Reproduce the section of the listing that begins at the line containing "The image size is (1160, 493)." and finishes at the line containing "Open the Explore". Include both end lines and nothing beyond them.
*** Data for review ***
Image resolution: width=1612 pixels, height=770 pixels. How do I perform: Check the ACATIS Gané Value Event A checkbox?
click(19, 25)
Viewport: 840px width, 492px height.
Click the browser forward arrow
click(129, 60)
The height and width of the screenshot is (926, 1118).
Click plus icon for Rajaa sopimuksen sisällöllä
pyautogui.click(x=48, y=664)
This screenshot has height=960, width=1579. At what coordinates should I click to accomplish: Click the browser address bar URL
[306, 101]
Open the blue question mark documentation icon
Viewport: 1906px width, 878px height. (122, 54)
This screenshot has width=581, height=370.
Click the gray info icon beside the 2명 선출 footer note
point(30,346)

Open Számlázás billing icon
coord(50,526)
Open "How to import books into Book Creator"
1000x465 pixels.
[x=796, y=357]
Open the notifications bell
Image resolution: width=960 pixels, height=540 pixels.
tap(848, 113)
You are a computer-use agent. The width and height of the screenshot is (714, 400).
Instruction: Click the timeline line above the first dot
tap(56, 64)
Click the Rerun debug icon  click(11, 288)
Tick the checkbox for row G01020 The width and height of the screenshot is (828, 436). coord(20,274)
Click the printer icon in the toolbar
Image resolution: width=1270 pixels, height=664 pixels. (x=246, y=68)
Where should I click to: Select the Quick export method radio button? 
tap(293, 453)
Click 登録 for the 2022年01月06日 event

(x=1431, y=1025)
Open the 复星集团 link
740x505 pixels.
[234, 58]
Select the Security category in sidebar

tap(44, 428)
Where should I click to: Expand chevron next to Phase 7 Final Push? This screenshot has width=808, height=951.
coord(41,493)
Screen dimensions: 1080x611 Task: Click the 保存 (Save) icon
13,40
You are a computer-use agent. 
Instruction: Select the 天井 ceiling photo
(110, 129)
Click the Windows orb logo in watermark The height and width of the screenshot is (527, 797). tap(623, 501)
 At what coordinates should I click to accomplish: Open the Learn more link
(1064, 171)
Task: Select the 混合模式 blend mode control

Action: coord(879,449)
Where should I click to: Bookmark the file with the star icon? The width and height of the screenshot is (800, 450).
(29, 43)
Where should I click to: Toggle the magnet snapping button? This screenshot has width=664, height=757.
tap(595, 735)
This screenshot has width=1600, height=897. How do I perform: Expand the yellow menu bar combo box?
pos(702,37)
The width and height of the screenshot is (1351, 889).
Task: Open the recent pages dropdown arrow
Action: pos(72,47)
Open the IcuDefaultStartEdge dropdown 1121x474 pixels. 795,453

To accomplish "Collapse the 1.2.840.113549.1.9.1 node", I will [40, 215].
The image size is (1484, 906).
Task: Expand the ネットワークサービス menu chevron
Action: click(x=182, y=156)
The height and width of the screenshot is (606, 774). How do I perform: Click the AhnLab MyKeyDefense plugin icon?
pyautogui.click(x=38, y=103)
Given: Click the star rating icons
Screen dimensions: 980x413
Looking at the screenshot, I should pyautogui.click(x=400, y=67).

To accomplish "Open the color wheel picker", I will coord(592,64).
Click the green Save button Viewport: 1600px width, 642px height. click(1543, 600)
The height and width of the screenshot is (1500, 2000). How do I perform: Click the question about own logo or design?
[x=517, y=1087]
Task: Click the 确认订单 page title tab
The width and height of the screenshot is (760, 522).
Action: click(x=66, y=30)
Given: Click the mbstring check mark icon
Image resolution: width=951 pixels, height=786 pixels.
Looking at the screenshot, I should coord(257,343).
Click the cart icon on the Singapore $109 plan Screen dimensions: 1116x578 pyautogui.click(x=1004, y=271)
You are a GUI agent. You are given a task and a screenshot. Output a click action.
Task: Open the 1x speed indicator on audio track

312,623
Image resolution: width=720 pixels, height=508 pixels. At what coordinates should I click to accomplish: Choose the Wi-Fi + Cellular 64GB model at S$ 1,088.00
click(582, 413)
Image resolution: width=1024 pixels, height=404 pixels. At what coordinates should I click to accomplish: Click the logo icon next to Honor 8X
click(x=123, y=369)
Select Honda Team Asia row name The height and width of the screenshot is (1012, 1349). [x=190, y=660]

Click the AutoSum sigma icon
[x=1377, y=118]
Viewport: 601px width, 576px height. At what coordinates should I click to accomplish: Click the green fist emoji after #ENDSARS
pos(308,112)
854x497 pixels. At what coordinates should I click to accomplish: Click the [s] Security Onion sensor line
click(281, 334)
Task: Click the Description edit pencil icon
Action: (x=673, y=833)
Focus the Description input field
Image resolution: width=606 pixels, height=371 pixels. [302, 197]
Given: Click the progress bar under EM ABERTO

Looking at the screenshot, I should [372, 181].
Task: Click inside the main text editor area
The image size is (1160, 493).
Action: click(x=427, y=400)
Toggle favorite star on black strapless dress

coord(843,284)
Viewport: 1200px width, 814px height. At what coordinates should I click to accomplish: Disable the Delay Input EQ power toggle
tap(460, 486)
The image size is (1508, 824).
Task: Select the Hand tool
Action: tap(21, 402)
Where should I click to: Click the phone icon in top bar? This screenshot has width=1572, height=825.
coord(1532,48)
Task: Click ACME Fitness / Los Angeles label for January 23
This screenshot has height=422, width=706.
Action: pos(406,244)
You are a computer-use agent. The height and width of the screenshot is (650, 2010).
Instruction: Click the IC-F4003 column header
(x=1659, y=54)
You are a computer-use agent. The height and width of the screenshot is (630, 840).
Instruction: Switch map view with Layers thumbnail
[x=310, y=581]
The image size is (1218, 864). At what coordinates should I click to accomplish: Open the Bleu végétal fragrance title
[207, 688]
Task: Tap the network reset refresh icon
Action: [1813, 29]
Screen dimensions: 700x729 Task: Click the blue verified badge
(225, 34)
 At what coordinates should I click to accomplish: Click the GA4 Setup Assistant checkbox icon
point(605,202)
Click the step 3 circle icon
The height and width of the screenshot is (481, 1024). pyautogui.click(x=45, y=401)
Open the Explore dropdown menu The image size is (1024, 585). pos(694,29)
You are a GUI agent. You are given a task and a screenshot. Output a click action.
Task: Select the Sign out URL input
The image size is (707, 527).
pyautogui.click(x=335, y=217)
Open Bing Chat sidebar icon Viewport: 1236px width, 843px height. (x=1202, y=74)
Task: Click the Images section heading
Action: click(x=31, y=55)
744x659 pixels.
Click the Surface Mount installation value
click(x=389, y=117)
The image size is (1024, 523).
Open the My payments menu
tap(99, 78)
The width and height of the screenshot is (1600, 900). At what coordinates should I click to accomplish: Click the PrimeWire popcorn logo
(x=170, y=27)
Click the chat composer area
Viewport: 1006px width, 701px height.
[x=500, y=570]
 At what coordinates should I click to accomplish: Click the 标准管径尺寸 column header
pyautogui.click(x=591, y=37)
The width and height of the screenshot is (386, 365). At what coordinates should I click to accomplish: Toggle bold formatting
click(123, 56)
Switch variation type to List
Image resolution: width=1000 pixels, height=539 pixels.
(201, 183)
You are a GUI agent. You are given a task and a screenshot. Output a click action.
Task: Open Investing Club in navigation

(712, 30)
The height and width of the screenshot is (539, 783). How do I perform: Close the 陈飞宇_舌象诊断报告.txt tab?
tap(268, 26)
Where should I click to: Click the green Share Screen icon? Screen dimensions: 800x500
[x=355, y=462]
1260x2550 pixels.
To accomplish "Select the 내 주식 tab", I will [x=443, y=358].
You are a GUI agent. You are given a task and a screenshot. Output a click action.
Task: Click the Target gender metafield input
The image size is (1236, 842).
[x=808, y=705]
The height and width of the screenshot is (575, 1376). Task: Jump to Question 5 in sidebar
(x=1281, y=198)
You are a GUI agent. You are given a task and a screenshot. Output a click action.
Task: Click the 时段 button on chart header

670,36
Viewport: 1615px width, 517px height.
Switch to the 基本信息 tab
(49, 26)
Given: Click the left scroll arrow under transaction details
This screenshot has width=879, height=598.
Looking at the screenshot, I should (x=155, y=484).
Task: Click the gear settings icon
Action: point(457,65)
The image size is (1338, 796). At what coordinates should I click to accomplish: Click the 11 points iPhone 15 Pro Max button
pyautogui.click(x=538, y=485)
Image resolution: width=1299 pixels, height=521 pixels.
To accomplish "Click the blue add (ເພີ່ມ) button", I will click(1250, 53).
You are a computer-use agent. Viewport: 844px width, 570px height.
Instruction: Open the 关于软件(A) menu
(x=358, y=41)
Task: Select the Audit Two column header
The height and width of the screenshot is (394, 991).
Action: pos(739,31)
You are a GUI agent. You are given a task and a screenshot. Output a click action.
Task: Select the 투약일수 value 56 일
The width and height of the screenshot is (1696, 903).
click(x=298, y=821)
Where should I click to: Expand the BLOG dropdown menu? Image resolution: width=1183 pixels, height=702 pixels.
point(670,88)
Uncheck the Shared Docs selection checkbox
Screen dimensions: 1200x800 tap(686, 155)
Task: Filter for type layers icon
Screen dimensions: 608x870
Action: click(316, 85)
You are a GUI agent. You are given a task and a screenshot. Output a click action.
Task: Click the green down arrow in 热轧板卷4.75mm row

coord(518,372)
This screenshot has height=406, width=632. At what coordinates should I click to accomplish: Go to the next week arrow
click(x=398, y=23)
*** End of Data for review ***
▶ **Task response**
The image size is (1160, 493).
Action: click(x=427, y=400)
Toggle favorite star on black strapless dress

coord(843,284)
Viewport: 1200px width, 814px height. At what coordinates should I click to accomplish: Disable the Delay Input EQ power toggle
tap(460, 486)
The image size is (1508, 824).
Task: Select the Hand tool
Action: tap(21, 402)
Where should I click to: Click the phone icon in top bar? This screenshot has width=1572, height=825.
coord(1532,48)
Task: Click ACME Fitness / Los Angeles label for January 23
This screenshot has height=422, width=706.
Action: pos(406,244)
You are a computer-use agent. The height and width of the screenshot is (650, 2010).
Instruction: Click the IC-F4003 column header
(x=1659, y=54)
You are a computer-use agent. The height and width of the screenshot is (630, 840).
Instruction: Switch map view with Layers thumbnail
[x=310, y=581]
The image size is (1218, 864). At what coordinates should I click to accomplish: Open the Bleu végétal fragrance title
[207, 688]
Task: Tap the network reset refresh icon
Action: [1813, 29]
Screen dimensions: 700x729 Task: Click the blue verified badge
(225, 34)
 At what coordinates should I click to accomplish: Click the GA4 Setup Assistant checkbox icon
point(605,202)
Click the step 3 circle icon
The height and width of the screenshot is (481, 1024). pyautogui.click(x=45, y=401)
Open the Explore dropdown menu The image size is (1024, 585). pos(694,29)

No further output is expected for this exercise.